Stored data
^^^^

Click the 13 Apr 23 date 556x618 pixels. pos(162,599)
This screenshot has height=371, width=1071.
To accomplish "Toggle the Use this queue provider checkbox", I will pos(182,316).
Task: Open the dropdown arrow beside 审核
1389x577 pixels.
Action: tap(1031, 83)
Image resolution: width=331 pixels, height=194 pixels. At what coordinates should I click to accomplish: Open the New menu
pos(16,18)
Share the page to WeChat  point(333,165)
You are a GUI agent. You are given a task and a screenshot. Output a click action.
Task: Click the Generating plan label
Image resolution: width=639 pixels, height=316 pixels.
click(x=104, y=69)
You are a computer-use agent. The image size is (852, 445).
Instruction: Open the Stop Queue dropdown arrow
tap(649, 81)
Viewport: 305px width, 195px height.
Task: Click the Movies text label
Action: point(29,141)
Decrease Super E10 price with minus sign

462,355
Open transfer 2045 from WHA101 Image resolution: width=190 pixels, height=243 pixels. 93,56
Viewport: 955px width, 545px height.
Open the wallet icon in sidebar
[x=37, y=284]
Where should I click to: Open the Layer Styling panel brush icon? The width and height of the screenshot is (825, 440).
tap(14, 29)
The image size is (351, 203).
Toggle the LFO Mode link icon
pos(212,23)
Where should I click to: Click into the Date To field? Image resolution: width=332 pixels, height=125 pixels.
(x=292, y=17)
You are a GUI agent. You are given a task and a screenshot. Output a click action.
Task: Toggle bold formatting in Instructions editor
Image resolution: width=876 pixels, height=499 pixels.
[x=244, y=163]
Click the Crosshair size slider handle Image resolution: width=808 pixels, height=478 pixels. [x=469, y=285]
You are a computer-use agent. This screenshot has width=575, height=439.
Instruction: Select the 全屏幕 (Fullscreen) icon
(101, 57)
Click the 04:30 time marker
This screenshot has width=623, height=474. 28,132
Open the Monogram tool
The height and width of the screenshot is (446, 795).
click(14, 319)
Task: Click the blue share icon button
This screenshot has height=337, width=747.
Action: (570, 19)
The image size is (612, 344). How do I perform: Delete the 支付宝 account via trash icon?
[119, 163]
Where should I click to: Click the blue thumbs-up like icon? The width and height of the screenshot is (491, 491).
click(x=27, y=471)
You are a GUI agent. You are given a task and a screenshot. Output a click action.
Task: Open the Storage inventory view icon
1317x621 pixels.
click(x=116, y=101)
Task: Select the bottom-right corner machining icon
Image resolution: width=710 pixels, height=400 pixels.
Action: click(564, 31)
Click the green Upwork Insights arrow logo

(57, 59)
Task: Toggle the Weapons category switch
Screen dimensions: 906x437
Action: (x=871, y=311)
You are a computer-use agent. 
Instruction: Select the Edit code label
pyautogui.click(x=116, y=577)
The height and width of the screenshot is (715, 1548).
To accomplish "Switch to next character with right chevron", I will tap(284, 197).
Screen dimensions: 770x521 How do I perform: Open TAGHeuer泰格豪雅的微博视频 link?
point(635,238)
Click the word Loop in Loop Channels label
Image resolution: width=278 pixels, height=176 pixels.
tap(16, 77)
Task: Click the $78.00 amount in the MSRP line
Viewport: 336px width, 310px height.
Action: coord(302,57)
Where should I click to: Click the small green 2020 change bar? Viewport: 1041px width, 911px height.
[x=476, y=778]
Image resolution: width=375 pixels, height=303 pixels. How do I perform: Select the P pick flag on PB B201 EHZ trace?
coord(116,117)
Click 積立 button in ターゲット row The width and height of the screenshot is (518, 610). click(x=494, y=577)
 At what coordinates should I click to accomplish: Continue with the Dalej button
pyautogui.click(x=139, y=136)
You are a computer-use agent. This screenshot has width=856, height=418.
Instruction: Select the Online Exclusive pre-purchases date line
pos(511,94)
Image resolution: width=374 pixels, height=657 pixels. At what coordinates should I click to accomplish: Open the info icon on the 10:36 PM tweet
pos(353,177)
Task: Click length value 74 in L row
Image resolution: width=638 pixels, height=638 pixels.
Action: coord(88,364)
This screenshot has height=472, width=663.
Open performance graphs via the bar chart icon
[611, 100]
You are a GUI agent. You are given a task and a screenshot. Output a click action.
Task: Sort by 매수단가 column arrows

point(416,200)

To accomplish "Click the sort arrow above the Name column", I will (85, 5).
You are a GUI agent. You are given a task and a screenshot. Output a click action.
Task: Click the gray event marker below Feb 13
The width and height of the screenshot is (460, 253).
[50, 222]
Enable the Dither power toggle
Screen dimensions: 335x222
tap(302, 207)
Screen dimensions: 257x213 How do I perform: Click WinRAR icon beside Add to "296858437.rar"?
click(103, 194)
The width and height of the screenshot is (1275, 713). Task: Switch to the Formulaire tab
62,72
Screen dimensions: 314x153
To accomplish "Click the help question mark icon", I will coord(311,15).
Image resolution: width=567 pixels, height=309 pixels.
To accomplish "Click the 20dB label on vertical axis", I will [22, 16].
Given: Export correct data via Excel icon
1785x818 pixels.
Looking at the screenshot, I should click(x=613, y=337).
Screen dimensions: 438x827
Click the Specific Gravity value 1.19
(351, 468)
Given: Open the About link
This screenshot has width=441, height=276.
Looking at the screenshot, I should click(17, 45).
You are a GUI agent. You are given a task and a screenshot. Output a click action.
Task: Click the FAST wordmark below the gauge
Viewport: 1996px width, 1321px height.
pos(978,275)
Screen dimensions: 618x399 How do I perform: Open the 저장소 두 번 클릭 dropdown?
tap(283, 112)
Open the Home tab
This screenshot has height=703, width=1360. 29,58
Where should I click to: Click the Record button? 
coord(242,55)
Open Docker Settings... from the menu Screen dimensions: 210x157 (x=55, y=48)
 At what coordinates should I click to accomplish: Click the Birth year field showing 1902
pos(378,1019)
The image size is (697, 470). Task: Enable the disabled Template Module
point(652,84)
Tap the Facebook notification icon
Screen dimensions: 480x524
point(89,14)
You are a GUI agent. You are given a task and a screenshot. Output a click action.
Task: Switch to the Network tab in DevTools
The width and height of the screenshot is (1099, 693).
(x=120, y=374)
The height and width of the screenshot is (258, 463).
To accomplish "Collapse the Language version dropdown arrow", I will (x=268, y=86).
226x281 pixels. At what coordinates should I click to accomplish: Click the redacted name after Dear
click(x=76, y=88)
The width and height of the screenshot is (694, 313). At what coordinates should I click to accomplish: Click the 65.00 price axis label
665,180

^^^^

● **Activity**
Repeat each line above exactly as it stands.

● **Answer space**
Click the 13 Apr 23 date 556x618 pixels. pos(162,599)
This screenshot has height=371, width=1071.
To accomplish "Toggle the Use this queue provider checkbox", I will pos(182,316).
Task: Open the dropdown arrow beside 审核
1389x577 pixels.
Action: tap(1031, 83)
Image resolution: width=331 pixels, height=194 pixels. At what coordinates should I click to accomplish: Open the New menu
pos(16,18)
Share the page to WeChat  point(333,165)
You are a GUI agent. You are given a task and a screenshot. Output a click action.
Task: Click the Generating plan label
Image resolution: width=639 pixels, height=316 pixels.
click(x=104, y=69)
You are a computer-use agent. The image size is (852, 445).
Instruction: Open the Stop Queue dropdown arrow
tap(649, 81)
Viewport: 305px width, 195px height.
Task: Click the Movies text label
Action: point(29,141)
Decrease Super E10 price with minus sign

462,355
Open transfer 2045 from WHA101 Image resolution: width=190 pixels, height=243 pixels. 93,56
Viewport: 955px width, 545px height.
Open the wallet icon in sidebar
[x=37, y=284]
Where should I click to: Open the Layer Styling panel brush icon? The width and height of the screenshot is (825, 440).
tap(14, 29)
The image size is (351, 203).
Toggle the LFO Mode link icon
pos(212,23)
Where should I click to: Click into the Date To field? Image resolution: width=332 pixels, height=125 pixels.
(x=292, y=17)
You are a GUI agent. You are given a task and a screenshot. Output a click action.
Task: Toggle bold formatting in Instructions editor
Image resolution: width=876 pixels, height=499 pixels.
[x=244, y=163]
Click the Crosshair size slider handle Image resolution: width=808 pixels, height=478 pixels. [x=469, y=285]
You are a computer-use agent. This screenshot has width=575, height=439.
Instruction: Select the 全屏幕 (Fullscreen) icon
(101, 57)
Click the 04:30 time marker
This screenshot has width=623, height=474. 28,132
Open the Monogram tool
The height and width of the screenshot is (446, 795).
click(14, 319)
Task: Click the blue share icon button
This screenshot has height=337, width=747.
Action: (570, 19)
The image size is (612, 344). How do I perform: Delete the 支付宝 account via trash icon?
[119, 163]
Where should I click to: Click the blue thumbs-up like icon? The width and height of the screenshot is (491, 491).
click(x=27, y=471)
You are a GUI agent. You are given a task and a screenshot. Output a click action.
Task: Open the Storage inventory view icon
1317x621 pixels.
click(x=116, y=101)
Task: Select the bottom-right corner machining icon
Image resolution: width=710 pixels, height=400 pixels.
Action: click(564, 31)
Click the green Upwork Insights arrow logo

(57, 59)
Task: Toggle the Weapons category switch
Screen dimensions: 906x437
Action: (x=871, y=311)
You are a computer-use agent. 
Instruction: Select the Edit code label
pyautogui.click(x=116, y=577)
The height and width of the screenshot is (715, 1548).
To accomplish "Switch to next character with right chevron", I will tap(284, 197).
Screen dimensions: 770x521 How do I perform: Open TAGHeuer泰格豪雅的微博视频 link?
point(635,238)
Click the word Loop in Loop Channels label
Image resolution: width=278 pixels, height=176 pixels.
tap(16, 77)
Task: Click the $78.00 amount in the MSRP line
Viewport: 336px width, 310px height.
Action: coord(302,57)
Where should I click to: Click the small green 2020 change bar? Viewport: 1041px width, 911px height.
[x=476, y=778]
Image resolution: width=375 pixels, height=303 pixels. How do I perform: Select the P pick flag on PB B201 EHZ trace?
coord(116,117)
Click 積立 button in ターゲット row The width and height of the screenshot is (518, 610). click(x=494, y=577)
 At what coordinates should I click to accomplish: Continue with the Dalej button
pyautogui.click(x=139, y=136)
You are a computer-use agent. This screenshot has width=856, height=418.
Instruction: Select the Online Exclusive pre-purchases date line
pos(511,94)
Image resolution: width=374 pixels, height=657 pixels. At what coordinates should I click to accomplish: Open the info icon on the 10:36 PM tweet
pos(353,177)
Task: Click length value 74 in L row
Image resolution: width=638 pixels, height=638 pixels.
Action: coord(88,364)
This screenshot has height=472, width=663.
Open performance graphs via the bar chart icon
[611, 100]
You are a GUI agent. You are given a task and a screenshot. Output a click action.
Task: Sort by 매수단가 column arrows

point(416,200)

To accomplish "Click the sort arrow above the Name column", I will (85, 5).
You are a GUI agent. You are given a task and a screenshot. Output a click action.
Task: Click the gray event marker below Feb 13
The width and height of the screenshot is (460, 253).
[50, 222]
Enable the Dither power toggle
Screen dimensions: 335x222
tap(302, 207)
Screen dimensions: 257x213 How do I perform: Click WinRAR icon beside Add to "296858437.rar"?
click(103, 194)
The width and height of the screenshot is (1275, 713). Task: Switch to the Formulaire tab
62,72
Screen dimensions: 314x153
To accomplish "Click the help question mark icon", I will coord(311,15).
Image resolution: width=567 pixels, height=309 pixels.
To accomplish "Click the 20dB label on vertical axis", I will [22, 16].
Given: Export correct data via Excel icon
1785x818 pixels.
Looking at the screenshot, I should click(x=613, y=337).
Screen dimensions: 438x827
Click the Specific Gravity value 1.19
(351, 468)
Given: Open the About link
This screenshot has width=441, height=276.
Looking at the screenshot, I should click(17, 45).
You are a GUI agent. You are given a task and a screenshot. Output a click action.
Task: Click the FAST wordmark below the gauge
Viewport: 1996px width, 1321px height.
pos(978,275)
Screen dimensions: 618x399 How do I perform: Open the 저장소 두 번 클릭 dropdown?
tap(283, 112)
Open the Home tab
This screenshot has height=703, width=1360. 29,58
Where should I click to: Click the Record button? 
coord(242,55)
Open Docker Settings... from the menu Screen dimensions: 210x157 (x=55, y=48)
 At what coordinates should I click to accomplish: Click the Birth year field showing 1902
pos(378,1019)
The image size is (697, 470). Task: Enable the disabled Template Module
point(652,84)
Tap the Facebook notification icon
Screen dimensions: 480x524
point(89,14)
You are a GUI agent. You are given a task and a screenshot. Output a click action.
Task: Switch to the Network tab in DevTools
The width and height of the screenshot is (1099, 693).
(x=120, y=374)
The height and width of the screenshot is (258, 463).
To accomplish "Collapse the Language version dropdown arrow", I will (x=268, y=86).
226x281 pixels. At what coordinates should I click to accomplish: Click the redacted name after Dear
click(x=76, y=88)
The width and height of the screenshot is (694, 313). At what coordinates should I click to accomplish: Click the 65.00 price axis label
665,180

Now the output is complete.